Carbon dioxide sequestration and greenhouse gas (GHG) emission reduction. These are the highlights of the innovations of 10 start-ups awarded the Keeling Curve Climate Prize in Africa and the rest of the world.
In 2022, the Global Warming Mitigation Project’s (GWMP) Keeling Curve Award goes to ten start-ups for their green solutions in the mobility, finance and energy sectors. The winners of this year’s Climate Innovation Awards will share the prize money of USD 250,000.
Several African initiatives were rewarded. This is the case of the project led by the Kenyan mobility company BasiGo, founded in 2016 by Jitt Bhattacharya. Four months ago, the start-up put its locally assembled electric buses on the road in Nairobi using parts from Chinese manufacturer BYD Automotive. In Kenya, these vehicles contribute to the reduction of air pollution, which is the cause of global warming.

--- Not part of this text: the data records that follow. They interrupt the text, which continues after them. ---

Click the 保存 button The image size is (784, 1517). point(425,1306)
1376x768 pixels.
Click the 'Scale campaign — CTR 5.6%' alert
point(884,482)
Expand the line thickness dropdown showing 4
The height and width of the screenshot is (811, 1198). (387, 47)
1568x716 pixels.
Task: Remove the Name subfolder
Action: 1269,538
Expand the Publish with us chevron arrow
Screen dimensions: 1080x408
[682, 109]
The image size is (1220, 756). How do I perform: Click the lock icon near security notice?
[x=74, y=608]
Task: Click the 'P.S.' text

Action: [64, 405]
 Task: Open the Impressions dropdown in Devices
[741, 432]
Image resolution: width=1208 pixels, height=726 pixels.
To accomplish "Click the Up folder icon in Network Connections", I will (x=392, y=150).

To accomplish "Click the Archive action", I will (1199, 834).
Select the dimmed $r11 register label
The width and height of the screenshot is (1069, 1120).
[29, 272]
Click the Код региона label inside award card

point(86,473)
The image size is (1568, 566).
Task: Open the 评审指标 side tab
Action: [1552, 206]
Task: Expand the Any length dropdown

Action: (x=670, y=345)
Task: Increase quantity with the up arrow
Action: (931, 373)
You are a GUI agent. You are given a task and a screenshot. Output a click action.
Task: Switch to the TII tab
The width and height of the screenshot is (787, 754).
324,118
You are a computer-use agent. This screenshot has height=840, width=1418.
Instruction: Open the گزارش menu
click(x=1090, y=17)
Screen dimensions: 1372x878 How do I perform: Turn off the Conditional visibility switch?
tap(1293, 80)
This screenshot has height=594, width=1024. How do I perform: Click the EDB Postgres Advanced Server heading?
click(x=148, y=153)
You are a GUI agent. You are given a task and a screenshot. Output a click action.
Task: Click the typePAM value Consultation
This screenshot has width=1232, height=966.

Rwanda-based Wastezon has made a name for itself with a mobile application that connects industries to households for solid waste recycling in the capital Kigali.
In the energy sector, technology company Koko Networks won with its bioethanol-based clean cooking solution “Koko Fuel”. The start-up, co-led by Sagun Saxena and Gray Murray, provides an alternative to the use of charcoal and wood for cooking that causes deforestation and carbon dioxide (CO2) emissions in East Africa.
Encouraging the creation of carbon sinks
“Projects in this category decarbonise energy, support zero-carbon energy innovations, and pave the way for improved supply, distribution and access to low- and zero-emission energy systems around the world,” says GWMP. By definition, the Keeling curve is a graph of the evolution of the concentration of CO2 in the Earth’s atmosphere since 1958, based on a study by Charles David Keeling, to whom the eponymous prize pays tribute each year.
Read also-KENYA: SkyTeam’s TFSC award takes Kenya Airways on board sustainable innovation
The jury for this year’s award consisted mainly of Achala Abeysinghe, the Papua New Guinea representative at the Global Green Growth Institute (GGGI), Kévin Auerbacher, the legal advisor to the American car manufacturer Tesla, Paul Holthus, the founder of the World Ocean Council (WOC) based in the Hawaiian archipelago in the United States of America, Kara Hurst, Amazon’s vice president for global sustainability, and Edouard Mungaï, CEO of the Kenya Climate Innovation Centre.